▸ **What you should do**
Convert the material below into a numbered list, one item per line, skipping blank lines and leaving the pictures out.

▸ **Supplied entries**
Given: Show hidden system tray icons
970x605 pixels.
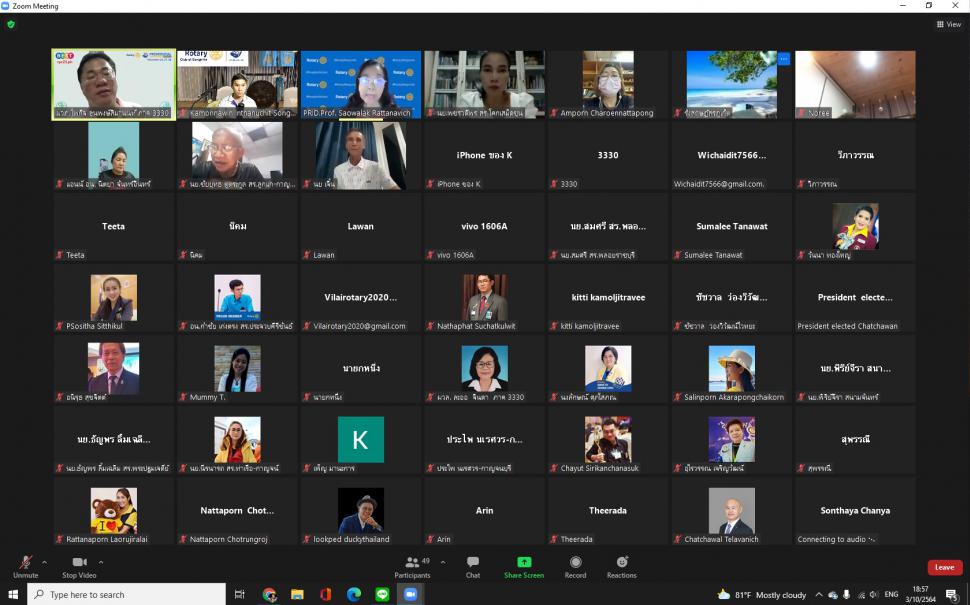Looking at the screenshot, I should click(x=820, y=595).
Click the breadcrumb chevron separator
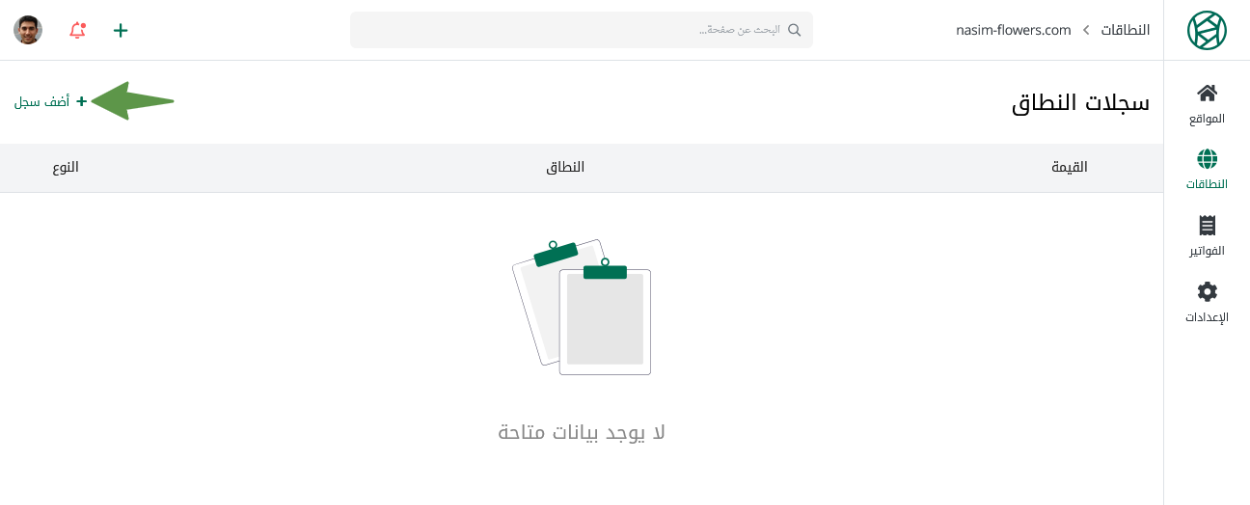1250x505 pixels. point(1086,30)
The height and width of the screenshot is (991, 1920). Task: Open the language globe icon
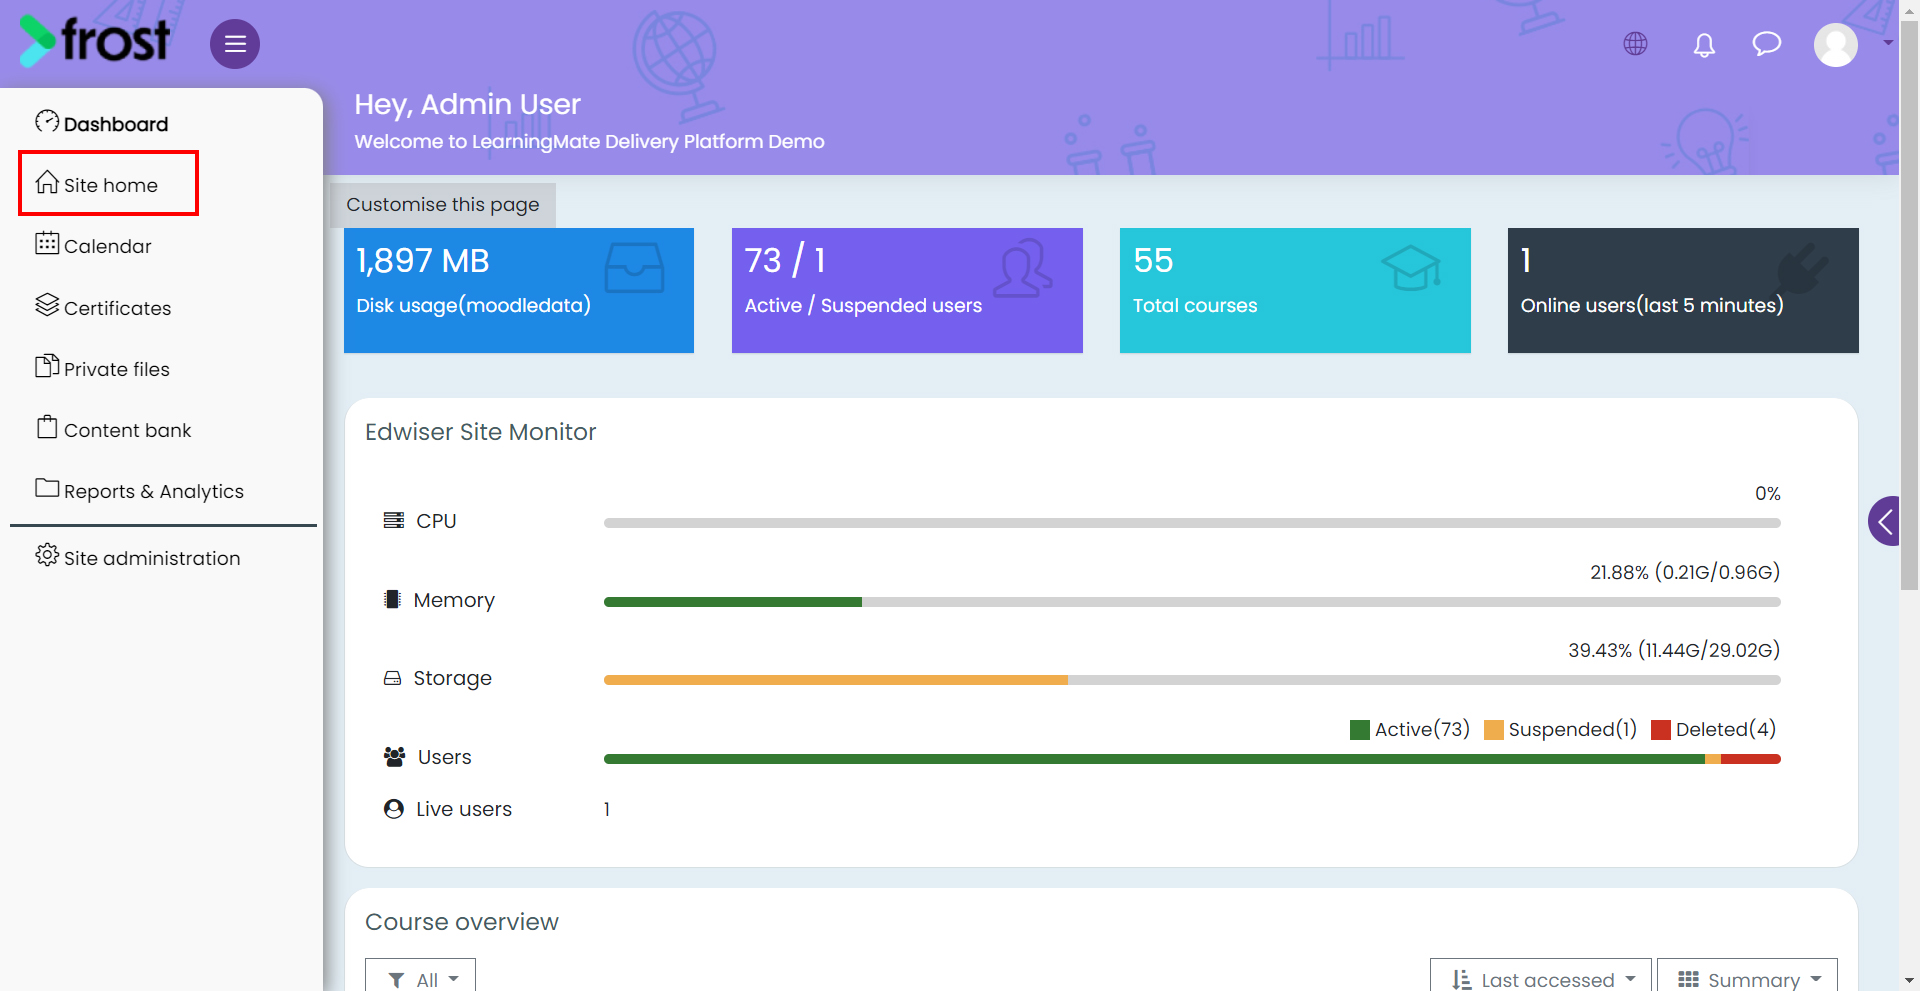pyautogui.click(x=1636, y=44)

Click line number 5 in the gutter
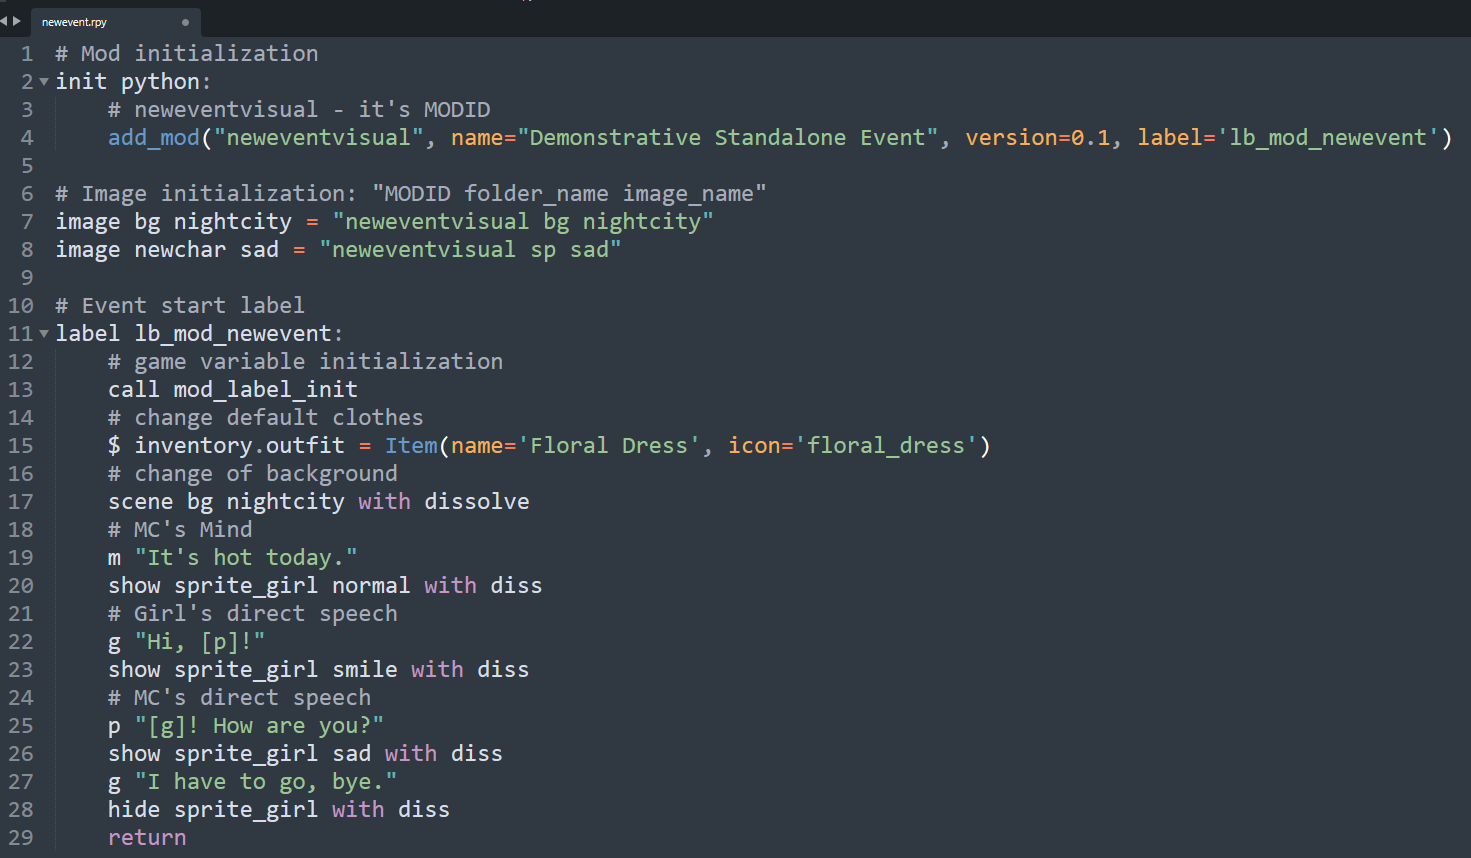pyautogui.click(x=27, y=166)
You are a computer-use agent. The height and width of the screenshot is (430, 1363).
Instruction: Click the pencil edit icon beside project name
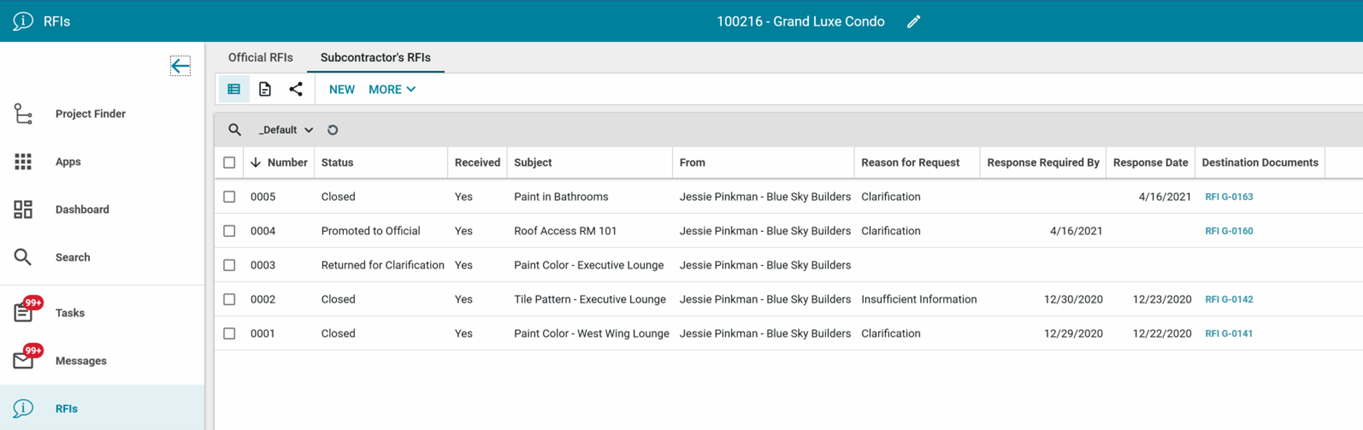913,21
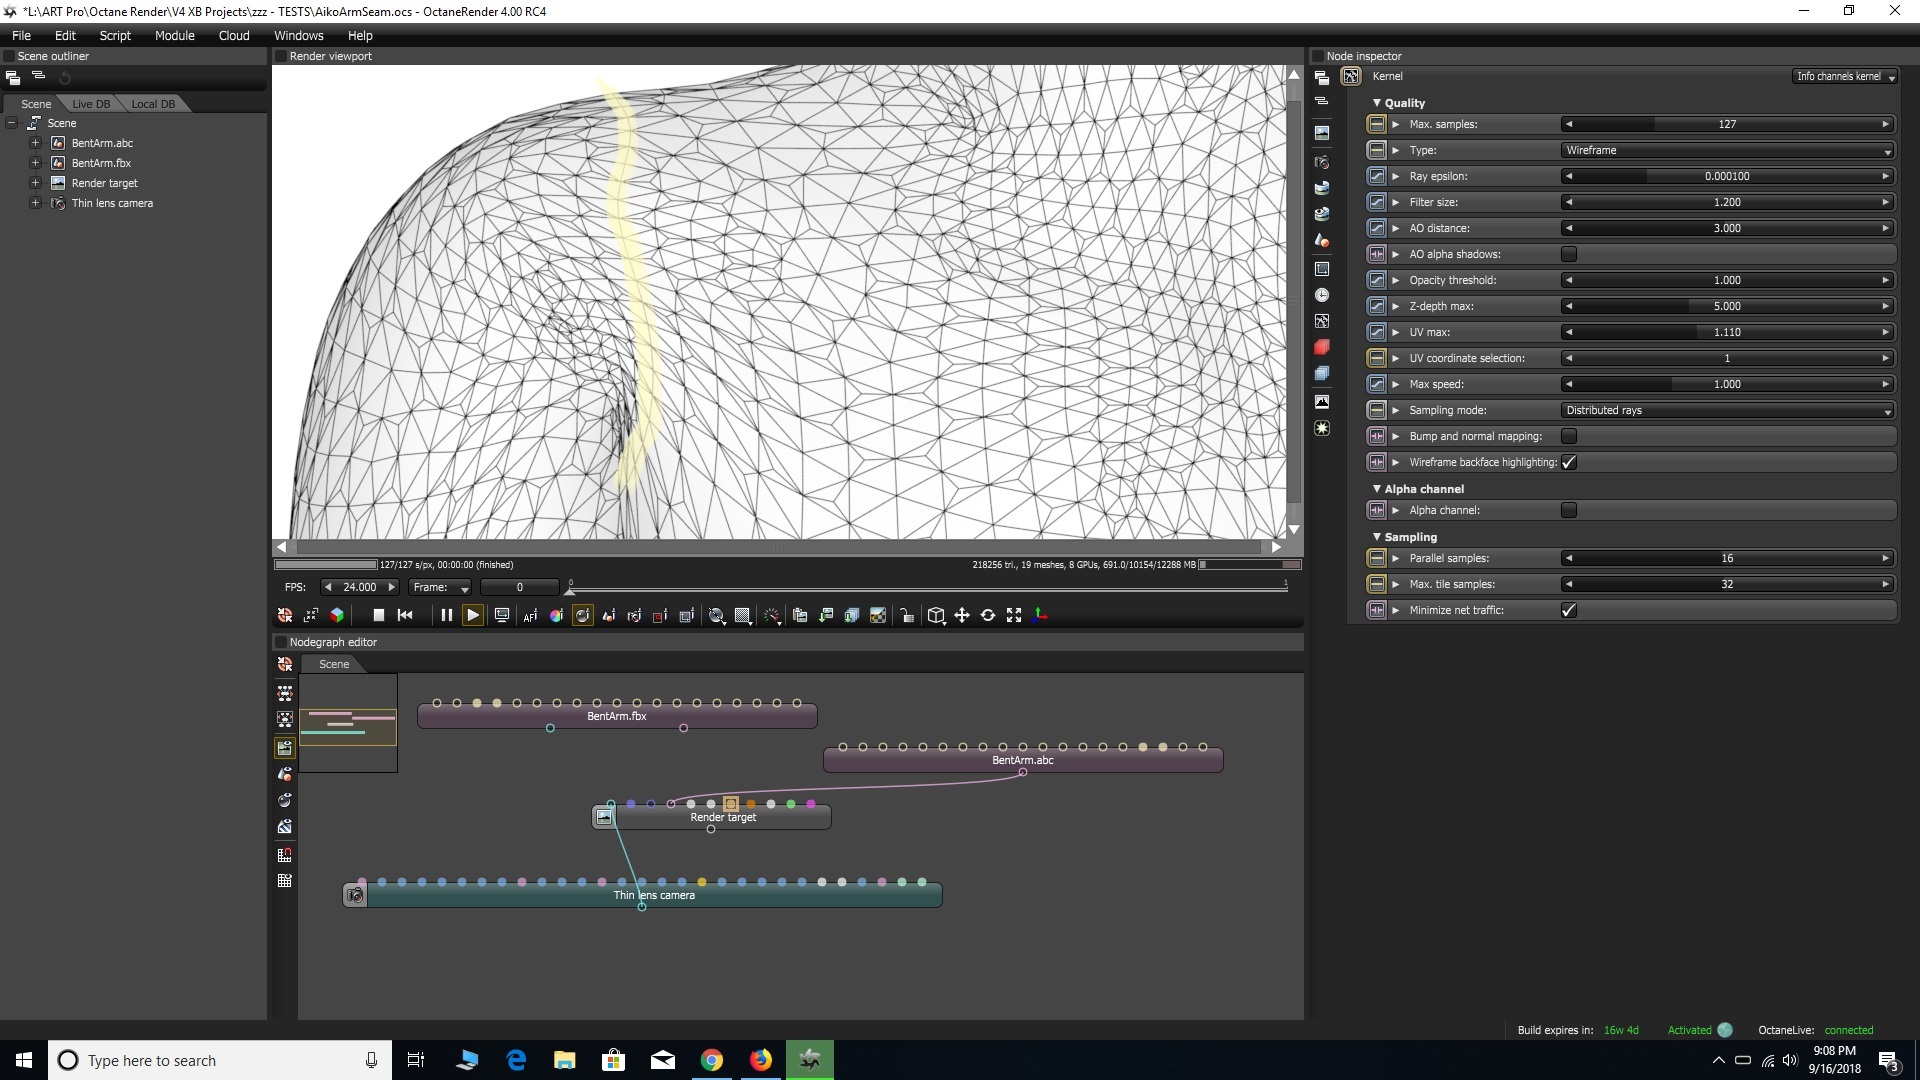
Task: Toggle the viewport lock icon
Action: point(907,616)
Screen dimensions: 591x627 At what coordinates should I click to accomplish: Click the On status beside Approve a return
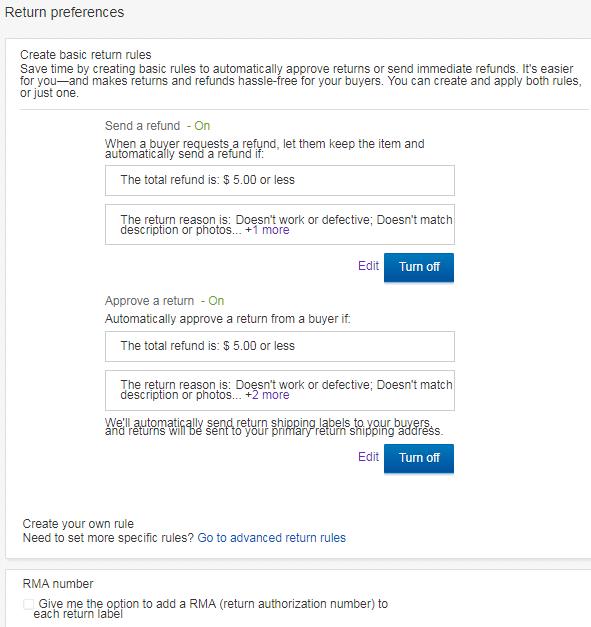216,301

▸ **Response**
1. Given: Show hidden system tray icons
2. 970x605 pixels.
3. Looking at the screenshot, I should click(x=820, y=595).
4. Click the breadcrumb chevron separator
5. 1250x505 pixels. point(1086,30)
6. The height and width of the screenshot is (991, 1920). Task: Open the language globe icon
7. pyautogui.click(x=1636, y=44)
8. Click line number 5 in the gutter
9. pyautogui.click(x=27, y=166)
10. You are a computer-use agent. The height and width of the screenshot is (430, 1363).
11. Instruction: Click the pencil edit icon beside project name
12. 913,21
13. Task: Toggle the viewport lock icon
14. Action: point(907,616)
15. Screen dimensions: 591x627 At what coordinates should I click to accomplish: Click the On status beside Approve a return
16. 216,301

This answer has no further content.